Environment and situation are the crucial factors that determine how corpses decay. For instance, corpses will decay differently depending on the weather, the way they are buried, and the medium in which they are buried. Peat slows the decay of corpses. It was feared that, once Lindow Man was removed from that environment, which had preserved the body for nearly 2,000 years, the remains would rapidly start to deteriorate, so steps were taken to ensure preservation. After rejecting methods that had been used to maintain the integrity of other bog bodies, such as the "pit-tanning" used on Grauballe Man, which took a year and a half, scientists settled on freeze-drying. In preparation, the body was covered in a solution of 15% polyethylene glycol 400 and 85% water to prevent it from becoming distorted. The body was then frozen solid and the ice vaporised to ensure Lindow Man did not shrink. Afterwards, Lindow Man was put in a specially constructed display case to control the environment, maintaining the temperature at 20 °C and the humidity at 55%.

Lindow Man is part of the British Museum's collection. Before the remains were transferred there, people from North West England launched an unsuccessful campaign to keep the body in Manchester. The bog body has been on temporary display in other venues: at the Manchester Museum on three occasions, April to December 1987, March to September 1991, and April 2008 to April 2009; and at the Great North Museum in Newcastle from August to November 2009. The 2008–09 Manchester display, titled Lindow Man: A Bog Body Mystery Exhibition at the Manchester Museum, won the category "Best Archaeological Innovation" in the 2010 British Archaeological Awards, run by the Council for British Archaeology.

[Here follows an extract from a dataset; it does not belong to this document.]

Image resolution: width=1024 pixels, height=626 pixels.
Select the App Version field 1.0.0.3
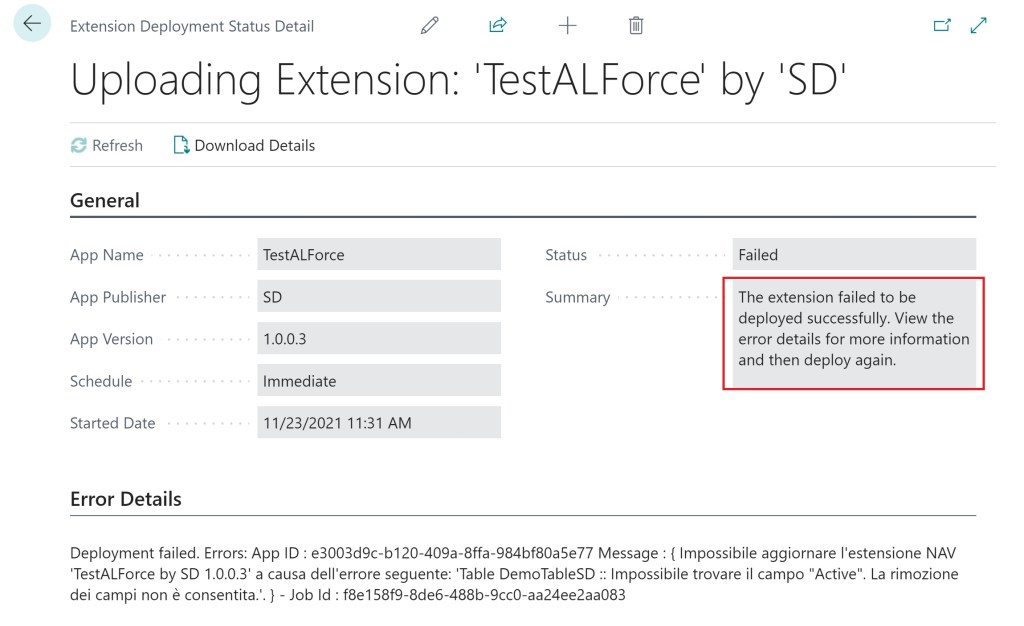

Critics have complained that, by museum display of the remains, the body of Lindow Man has been objectified rather than treated with the respect due to the dead. This is part of a wider discussion about the scientific treatment of human remains and museum researchers and archaeologists using them as information sources.

==Cultural references==
British archaeologist and anthropologist Don Brothwell's The Bog Man and the Archaeology of People provides an account of the modern scientific techniques employed to conserve and analyse Lindow Man. Celtic history, language and lore scholar Anne Ross and archaeological chemist Don Robins's The Life and Death of a Druid Prince provides an account of the circumstances surrounding Lindow Man's life and death, in part hypothesising that he had lived as a highborn, perhaps even as a druid who was sacrificed to the gods at the time of the Menai Massacre and Boudica's rebellion.